▸ Prompt
Write out the entries again. Match each one exactly.

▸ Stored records
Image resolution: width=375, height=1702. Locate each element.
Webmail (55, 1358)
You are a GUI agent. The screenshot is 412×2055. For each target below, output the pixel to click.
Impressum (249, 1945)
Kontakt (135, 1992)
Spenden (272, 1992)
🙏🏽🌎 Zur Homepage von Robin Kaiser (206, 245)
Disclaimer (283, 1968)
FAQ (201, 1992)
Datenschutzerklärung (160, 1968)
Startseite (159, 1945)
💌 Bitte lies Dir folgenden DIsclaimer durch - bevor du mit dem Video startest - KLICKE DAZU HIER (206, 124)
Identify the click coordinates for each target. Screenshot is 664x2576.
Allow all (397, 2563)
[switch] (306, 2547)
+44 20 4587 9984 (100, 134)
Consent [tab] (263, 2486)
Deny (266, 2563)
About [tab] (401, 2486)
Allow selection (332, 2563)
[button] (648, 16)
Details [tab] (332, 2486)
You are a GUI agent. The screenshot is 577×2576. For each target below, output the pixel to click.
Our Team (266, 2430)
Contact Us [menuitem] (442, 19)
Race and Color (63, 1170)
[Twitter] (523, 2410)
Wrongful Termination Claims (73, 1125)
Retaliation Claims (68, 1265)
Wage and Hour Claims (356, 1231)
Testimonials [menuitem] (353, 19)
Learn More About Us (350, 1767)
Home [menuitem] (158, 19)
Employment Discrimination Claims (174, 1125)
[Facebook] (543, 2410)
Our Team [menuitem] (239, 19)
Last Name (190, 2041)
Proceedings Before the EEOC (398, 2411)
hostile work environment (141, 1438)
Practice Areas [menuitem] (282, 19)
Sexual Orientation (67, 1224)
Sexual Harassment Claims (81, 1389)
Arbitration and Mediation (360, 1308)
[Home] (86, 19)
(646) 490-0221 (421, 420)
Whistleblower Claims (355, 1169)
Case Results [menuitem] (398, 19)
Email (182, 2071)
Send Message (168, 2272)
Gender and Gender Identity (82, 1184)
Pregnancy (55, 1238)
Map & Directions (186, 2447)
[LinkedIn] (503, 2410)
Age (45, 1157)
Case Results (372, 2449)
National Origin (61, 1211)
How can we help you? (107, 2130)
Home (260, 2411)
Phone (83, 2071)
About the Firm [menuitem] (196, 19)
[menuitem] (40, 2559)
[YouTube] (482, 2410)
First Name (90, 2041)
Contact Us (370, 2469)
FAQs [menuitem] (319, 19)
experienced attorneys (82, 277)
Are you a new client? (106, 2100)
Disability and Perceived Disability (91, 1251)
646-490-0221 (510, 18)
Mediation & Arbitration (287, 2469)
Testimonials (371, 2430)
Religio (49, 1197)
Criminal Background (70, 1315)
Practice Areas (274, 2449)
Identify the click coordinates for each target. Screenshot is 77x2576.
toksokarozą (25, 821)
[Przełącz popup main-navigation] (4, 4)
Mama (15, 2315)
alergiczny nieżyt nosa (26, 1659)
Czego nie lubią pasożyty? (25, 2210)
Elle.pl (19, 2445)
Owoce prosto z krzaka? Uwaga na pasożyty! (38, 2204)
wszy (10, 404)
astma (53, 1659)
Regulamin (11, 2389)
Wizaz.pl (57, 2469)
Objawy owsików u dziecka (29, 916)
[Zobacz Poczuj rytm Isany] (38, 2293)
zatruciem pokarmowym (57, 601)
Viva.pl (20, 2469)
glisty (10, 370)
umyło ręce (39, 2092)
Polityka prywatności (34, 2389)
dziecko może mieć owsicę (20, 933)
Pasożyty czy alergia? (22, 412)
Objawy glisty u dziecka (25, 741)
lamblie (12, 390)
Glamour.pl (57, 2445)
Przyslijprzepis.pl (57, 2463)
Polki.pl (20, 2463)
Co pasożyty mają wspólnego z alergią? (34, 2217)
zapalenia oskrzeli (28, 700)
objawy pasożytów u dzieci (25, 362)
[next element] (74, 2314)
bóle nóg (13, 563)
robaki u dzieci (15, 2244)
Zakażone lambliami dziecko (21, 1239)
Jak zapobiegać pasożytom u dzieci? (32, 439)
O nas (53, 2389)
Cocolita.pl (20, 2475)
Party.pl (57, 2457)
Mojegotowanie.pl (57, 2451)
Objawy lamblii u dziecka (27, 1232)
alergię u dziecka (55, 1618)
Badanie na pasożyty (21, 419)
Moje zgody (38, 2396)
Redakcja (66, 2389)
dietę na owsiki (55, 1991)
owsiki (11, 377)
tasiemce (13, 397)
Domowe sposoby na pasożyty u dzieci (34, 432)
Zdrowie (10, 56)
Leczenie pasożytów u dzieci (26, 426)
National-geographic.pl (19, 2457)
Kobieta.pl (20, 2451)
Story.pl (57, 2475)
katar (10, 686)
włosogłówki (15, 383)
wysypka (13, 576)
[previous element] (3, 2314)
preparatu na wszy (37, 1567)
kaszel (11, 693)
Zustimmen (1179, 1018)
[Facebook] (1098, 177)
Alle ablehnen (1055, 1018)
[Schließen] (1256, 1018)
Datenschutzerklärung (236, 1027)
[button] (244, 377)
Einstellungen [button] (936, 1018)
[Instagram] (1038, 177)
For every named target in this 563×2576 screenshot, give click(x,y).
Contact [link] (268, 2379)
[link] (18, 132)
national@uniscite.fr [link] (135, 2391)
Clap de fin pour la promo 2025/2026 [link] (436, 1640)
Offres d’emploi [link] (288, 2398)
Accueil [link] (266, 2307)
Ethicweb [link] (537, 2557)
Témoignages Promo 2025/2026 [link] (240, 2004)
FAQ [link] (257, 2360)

▸ Answer
Image resolution: width=375, height=1702. Locate each element.
Webmail (55, 1358)
You are a GUI agent. The screenshot is 412×2055. For each target below, output the pixel to click.
Impressum (249, 1945)
Kontakt (135, 1992)
Spenden (272, 1992)
🙏🏽🌎 Zur Homepage von Robin Kaiser (206, 245)
Disclaimer (283, 1968)
FAQ (201, 1992)
Datenschutzerklärung (160, 1968)
Startseite (159, 1945)
💌 Bitte lies Dir folgenden DIsclaimer durch - bevor du mit dem Video startest - KLICKE DAZU HIER (206, 124)
Identify the click coordinates for each target. Screenshot is 664x2576.
Allow all (397, 2563)
[switch] (306, 2547)
+44 20 4587 9984 (100, 134)
Consent [tab] (263, 2486)
Deny (266, 2563)
About [tab] (401, 2486)
Allow selection (332, 2563)
[button] (648, 16)
Details [tab] (332, 2486)
You are a GUI agent. The screenshot is 577×2576. For each target below, output the pixel to click.
Our Team (266, 2430)
Contact Us [menuitem] (442, 19)
Race and Color (63, 1170)
[Twitter] (523, 2410)
Wrongful Termination Claims (73, 1125)
Retaliation Claims (68, 1265)
Wage and Hour Claims (356, 1231)
Testimonials [menuitem] (353, 19)
Learn More About Us (350, 1767)
Home [menuitem] (158, 19)
Employment Discrimination Claims (174, 1125)
[Facebook] (543, 2410)
Our Team [menuitem] (239, 19)
Last Name (190, 2041)
Proceedings Before the EEOC (398, 2411)
hostile work environment (141, 1438)
Practice Areas [menuitem] (282, 19)
Sexual Orientation (67, 1224)
Sexual Harassment Claims (81, 1389)
Arbitration and Mediation (360, 1308)
[Home] (86, 19)
(646) 490-0221 (421, 420)
Whistleblower Claims (355, 1169)
Case Results [menuitem] (398, 19)
Email (182, 2071)
Send Message (168, 2272)
Gender and Gender Identity (82, 1184)
Pregnancy (55, 1238)
Map & Directions (186, 2447)
[LinkedIn] (503, 2410)
Age (45, 1157)
Case Results (372, 2449)
National Origin (61, 1211)
How can we help you? (107, 2130)
Home (260, 2411)
Phone (83, 2071)
About the Firm [menuitem] (196, 19)
[menuitem] (40, 2559)
[YouTube] (482, 2410)
First Name (90, 2041)
Contact Us (370, 2469)
FAQs [menuitem] (319, 19)
experienced attorneys (82, 277)
Are you a new client? (106, 2100)
Disability and Perceived Disability (91, 1251)
646-490-0221 (510, 18)
Mediation & Arbitration (287, 2469)
Testimonials (371, 2430)
Religio (49, 1197)
Criminal Background (70, 1315)
Practice Areas (274, 2449)
Identify the click coordinates for each target. Screenshot is 77x2576.
toksokarozą (25, 821)
[Przełącz popup main-navigation] (4, 4)
Mama (15, 2315)
alergiczny nieżyt nosa (26, 1659)
Czego nie lubią pasożyty? (25, 2210)
Elle.pl (19, 2445)
Owoce prosto z krzaka? Uwaga na pasożyty! (38, 2204)
wszy (10, 404)
astma (53, 1659)
Regulamin (11, 2389)
Wizaz.pl (57, 2469)
Objawy owsików u dziecka (29, 916)
[Zobacz Poczuj rytm Isany] (38, 2293)
zatruciem pokarmowym (57, 601)
Viva.pl (20, 2469)
glisty (10, 370)
umyło ręce (39, 2092)
Polityka prywatności (34, 2389)
dziecko może mieć owsicę (20, 933)
Pasożyty czy alergia? (22, 412)
Objawy glisty u dziecka (25, 741)
lamblie (12, 390)
Glamour.pl (57, 2445)
Przyslijprzepis.pl (57, 2463)
Polki.pl (20, 2463)
Co pasożyty mają wspólnego z alergią? (34, 2217)
zapalenia oskrzeli (28, 700)
objawy pasożytów u dzieci (25, 362)
[next element] (74, 2314)
bóle nóg (13, 563)
robaki u dzieci (15, 2244)
Zakażone lambliami dziecko (21, 1239)
Jak zapobiegać pasożytom u dzieci? (32, 439)
O nas (53, 2389)
Cocolita.pl (20, 2475)
Party.pl (57, 2457)
Mojegotowanie.pl (57, 2451)
Objawy lamblii u dziecka (27, 1232)
alergię u dziecka (55, 1618)
Badanie na pasożyty (21, 419)
Moje zgody (38, 2396)
Redakcja (66, 2389)
dietę na owsiki (55, 1991)
owsiki (11, 377)
tasiemce (13, 397)
Domowe sposoby na pasożyty u dzieci (34, 432)
Zdrowie (10, 56)
Leczenie pasożytów u dzieci (26, 426)
National-geographic.pl (19, 2457)
Kobieta.pl (20, 2451)
Story.pl (57, 2475)
katar (10, 686)
włosogłówki (15, 383)
wysypka (13, 576)
[previous element] (3, 2314)
preparatu na wszy (37, 1567)
kaszel (11, 693)
Zustimmen (1179, 1018)
[Facebook] (1098, 177)
Alle ablehnen (1055, 1018)
[Schließen] (1256, 1018)
Datenschutzerklärung (236, 1027)
[button] (244, 377)
Einstellungen [button] (936, 1018)
[Instagram] (1038, 177)
For every named target in this 563×2576 screenshot, give click(x,y).
Contact [link] (268, 2379)
[link] (18, 132)
national@uniscite.fr [link] (135, 2391)
Clap de fin pour la promo 2025/2026 [link] (436, 1640)
Offres d’emploi [link] (288, 2398)
Accueil [link] (266, 2307)
Ethicweb [link] (537, 2557)
Témoignages Promo 2025/2026 [link] (240, 2004)
FAQ [link] (257, 2360)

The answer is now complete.